Budapest/Brüssel. Das ungarische Parlament hat ein umstrittenes Gesetz beschlossen, das Obdachlosen das Übernachten auf Straßen und Plätzen verbietet. Die Gemeinden können nach der Neuregelung bestimmte „Obdachlosenzonen“ ausweisen. Wer sich nicht daran hält, muss künftig mit Sozialstunden, Geldstrafen und Gefängnisstrafen rechnen.

Das Neuregelung sei „hauptsächlich im Interesse der Obdachlosen“, denen bei Übernachtungen im Freien im Winter der Tod drohe, so die rechtsgerichtete Regierung von Ministerpräsident Viktor Orbán. Vor fast einem Jahr hatte das Verfassungsgericht eine ähnliche Regelung gekippt. Daher änderte das Parlament im März dieses Jahres die Verfassung, um diese dennoch durchsetzen zu können.

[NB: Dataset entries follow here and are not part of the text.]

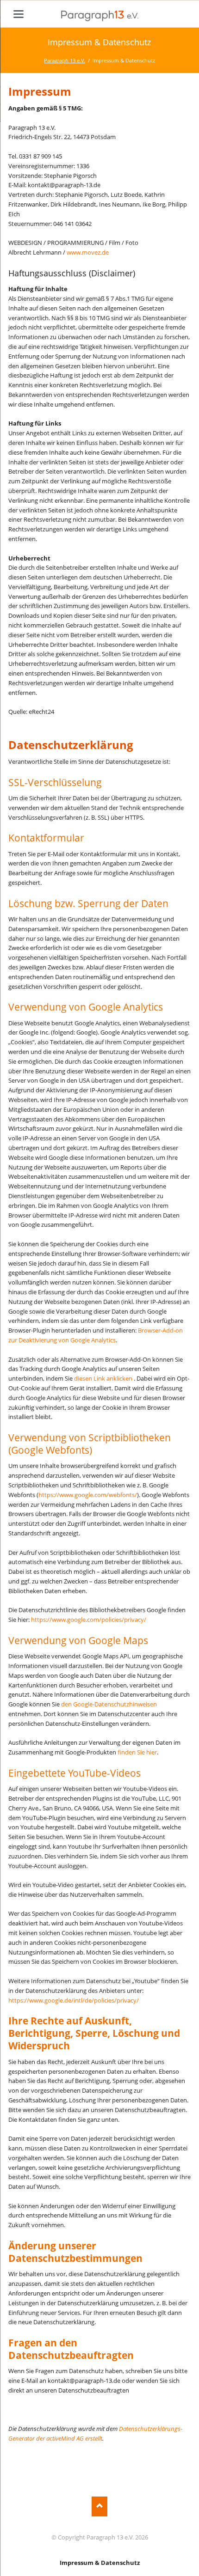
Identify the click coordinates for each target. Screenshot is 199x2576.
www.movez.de (88, 252)
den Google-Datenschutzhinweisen (109, 1704)
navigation (18, 14)
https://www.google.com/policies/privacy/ (88, 1619)
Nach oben (100, 2506)
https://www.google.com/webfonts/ (87, 1495)
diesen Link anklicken (103, 1378)
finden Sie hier (136, 1752)
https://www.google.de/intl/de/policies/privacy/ (73, 2000)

Vor dem Parlament in Budapest demonstrierten mehrere Hundert Obdachlose gegen die Verabschiedung des Gesetzes. Die sozialistische Oppositionspartei MSZP beklagte, dass nunmehr die Obdachlosen durch dieses „unmenschliche“ Gesetz von den Behörden „gejagt“ werden könnten, ohne irgendeine Ordnungswidrigkeit begangen zu haben. Das neue Gesetz diene nur dazu zu verhindern, dass der Anblick dieser Menschen die „Erfolgspropaganda“ der Regierung störe.

„Es ist unfassbar, dass Obdachlose auf diese Weise kriminalisiert werden“, kritisierte auch die FDP-Europaabgeordnete Nadja Hirsch in Brüssel. „Ungarn muss die EU-Charta für Menschenrechte einhalten.“ Sie forderte die EU-Kommission und die EU-Mitgliedstaaten auf, „dem menschenverachtenden Treiben Orbáns ein für alle Mal ein Ende zu setzen“. Allein in Budapest leben nach Schätzungen von Hilfsorganisationen 8000 bis 10.000 Obdachlose. Für diese stehen fast 6000 Plätze in Heimen zur Verfügung.